> [What is needed]:
Go through the listing and transcribe each line exactly.
=== Section Start ===
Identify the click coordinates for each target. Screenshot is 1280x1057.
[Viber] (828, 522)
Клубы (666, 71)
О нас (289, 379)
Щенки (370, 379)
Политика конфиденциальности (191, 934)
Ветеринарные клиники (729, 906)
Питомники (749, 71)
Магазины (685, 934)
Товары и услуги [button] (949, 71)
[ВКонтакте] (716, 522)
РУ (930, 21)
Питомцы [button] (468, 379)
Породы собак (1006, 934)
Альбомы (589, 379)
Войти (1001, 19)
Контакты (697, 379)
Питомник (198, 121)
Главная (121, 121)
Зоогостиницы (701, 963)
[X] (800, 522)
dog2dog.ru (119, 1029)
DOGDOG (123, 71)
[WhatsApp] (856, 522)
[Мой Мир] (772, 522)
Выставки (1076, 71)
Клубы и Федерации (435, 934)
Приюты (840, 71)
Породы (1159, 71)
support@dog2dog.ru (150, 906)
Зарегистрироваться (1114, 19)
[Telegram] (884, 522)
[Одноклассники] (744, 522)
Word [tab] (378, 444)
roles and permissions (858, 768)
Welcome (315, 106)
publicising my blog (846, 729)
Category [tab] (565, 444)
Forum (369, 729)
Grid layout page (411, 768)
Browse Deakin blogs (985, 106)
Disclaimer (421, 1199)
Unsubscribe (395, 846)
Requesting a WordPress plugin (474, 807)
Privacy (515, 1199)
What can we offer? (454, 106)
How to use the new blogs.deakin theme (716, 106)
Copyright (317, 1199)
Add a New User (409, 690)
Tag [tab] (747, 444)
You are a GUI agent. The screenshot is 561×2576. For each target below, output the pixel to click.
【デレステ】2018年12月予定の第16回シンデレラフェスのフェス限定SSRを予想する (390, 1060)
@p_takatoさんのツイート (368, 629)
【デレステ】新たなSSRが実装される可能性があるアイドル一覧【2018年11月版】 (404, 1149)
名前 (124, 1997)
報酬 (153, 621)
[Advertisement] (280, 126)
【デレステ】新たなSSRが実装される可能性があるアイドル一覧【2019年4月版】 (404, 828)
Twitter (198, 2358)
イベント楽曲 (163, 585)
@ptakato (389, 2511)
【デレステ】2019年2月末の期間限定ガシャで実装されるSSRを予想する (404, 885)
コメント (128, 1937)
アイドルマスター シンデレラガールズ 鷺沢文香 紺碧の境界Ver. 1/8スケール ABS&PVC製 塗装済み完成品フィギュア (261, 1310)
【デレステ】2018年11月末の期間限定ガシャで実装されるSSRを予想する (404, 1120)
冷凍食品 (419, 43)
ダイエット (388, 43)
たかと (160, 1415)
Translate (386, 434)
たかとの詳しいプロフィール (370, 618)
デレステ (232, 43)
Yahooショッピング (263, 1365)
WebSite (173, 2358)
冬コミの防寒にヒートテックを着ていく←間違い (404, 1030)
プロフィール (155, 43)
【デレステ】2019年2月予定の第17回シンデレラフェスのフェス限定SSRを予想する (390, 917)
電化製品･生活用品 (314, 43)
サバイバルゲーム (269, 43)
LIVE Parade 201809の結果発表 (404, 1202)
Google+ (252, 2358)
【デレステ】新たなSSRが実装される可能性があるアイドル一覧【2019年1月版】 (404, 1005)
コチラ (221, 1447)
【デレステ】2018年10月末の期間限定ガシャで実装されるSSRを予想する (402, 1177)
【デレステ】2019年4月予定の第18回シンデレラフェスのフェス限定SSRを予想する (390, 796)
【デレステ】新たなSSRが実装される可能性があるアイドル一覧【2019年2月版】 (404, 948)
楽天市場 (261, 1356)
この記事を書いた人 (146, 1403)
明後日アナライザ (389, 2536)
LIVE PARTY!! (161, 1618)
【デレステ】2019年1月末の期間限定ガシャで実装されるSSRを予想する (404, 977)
=== Section End ===
> [Exercise result]:
Identify the click coordinates for each target. Screenshot is 1280x1057.
[Viber] (828, 522)
Клубы (666, 71)
О нас (289, 379)
Щенки (370, 379)
Политика конфиденциальности (191, 934)
Ветеринарные клиники (729, 906)
Питомники (749, 71)
Магазины (685, 934)
Товары и услуги [button] (949, 71)
[ВКонтакте] (716, 522)
РУ (930, 21)
Питомцы [button] (468, 379)
Породы собак (1006, 934)
Альбомы (589, 379)
Войти (1001, 19)
Контакты (697, 379)
Питомник (198, 121)
Главная (121, 121)
Зоогостиницы (701, 963)
[X] (800, 522)
dog2dog.ru (119, 1029)
DOGDOG (123, 71)
[WhatsApp] (856, 522)
[Мой Мир] (772, 522)
Выставки (1076, 71)
Клубы и Федерации (435, 934)
Приюты (840, 71)
Породы (1159, 71)
support@dog2dog.ru (150, 906)
Зарегистрироваться (1114, 19)
[Telegram] (884, 522)
[Одноклассники] (744, 522)
Word [tab] (378, 444)
roles and permissions (858, 768)
Welcome (315, 106)
publicising my blog (846, 729)
Category [tab] (565, 444)
Forum (369, 729)
Grid layout page (411, 768)
Browse Deakin blogs (985, 106)
Disclaimer (421, 1199)
Unsubscribe (395, 846)
Requesting a WordPress plugin (474, 807)
Privacy (515, 1199)
What can we offer? (454, 106)
How to use the new blogs.deakin theme (716, 106)
Copyright (317, 1199)
Add a New User (409, 690)
Tag [tab] (747, 444)
You are a GUI agent. The screenshot is 561×2576. For each target below, output the pixel to click.
【デレステ】2018年12月予定の第16回シンデレラフェスのフェス限定SSRを予想する (390, 1060)
@p_takatoさんのツイート (368, 629)
【デレステ】新たなSSRが実装される可能性があるアイドル一覧【2018年11月版】 (404, 1149)
名前 (124, 1997)
報酬 (153, 621)
[Advertisement] (280, 126)
【デレステ】新たなSSRが実装される可能性があるアイドル一覧【2019年4月版】 (404, 828)
Twitter (198, 2358)
イベント楽曲 (163, 585)
@ptakato (389, 2511)
【デレステ】2019年2月末の期間限定ガシャで実装されるSSRを予想する (404, 885)
コメント (128, 1937)
アイドルマスター シンデレラガールズ 鷺沢文香 紺碧の境界Ver. 1/8スケール ABS&PVC製 塗装済み完成品フィギュア (261, 1310)
【デレステ】2018年11月末の期間限定ガシャで実装されるSSRを予想する (404, 1120)
冷凍食品 (419, 43)
ダイエット (388, 43)
たかと (160, 1415)
Translate (386, 434)
たかとの詳しいプロフィール (370, 618)
デレステ (232, 43)
Yahooショッピング (263, 1365)
WebSite (173, 2358)
冬コミの防寒にヒートテックを着ていく←間違い (404, 1030)
プロフィール (155, 43)
【デレステ】2019年2月予定の第17回シンデレラフェスのフェス限定SSRを予想する (390, 917)
電化製品･生活用品 (314, 43)
サバイバルゲーム (269, 43)
LIVE Parade 201809の結果発表 (404, 1202)
Google+ (252, 2358)
【デレステ】新たなSSRが実装される可能性があるアイドル一覧【2019年1月版】 (404, 1005)
コチラ (221, 1447)
【デレステ】2018年10月末の期間限定ガシャで実装されるSSRを予想する (402, 1177)
【デレステ】2019年4月予定の第18回シンデレラフェスのフェス限定SSRを予想する (390, 796)
【デレステ】新たなSSRが実装される可能性があるアイドル一覧【2019年2月版】 (404, 948)
楽天市場 (261, 1356)
この記事を書いた人 (146, 1403)
明後日アナライザ (389, 2536)
LIVE PARTY!! (161, 1618)
【デレステ】2019年1月末の期間限定ガシャで実装されるSSRを予想する (404, 977)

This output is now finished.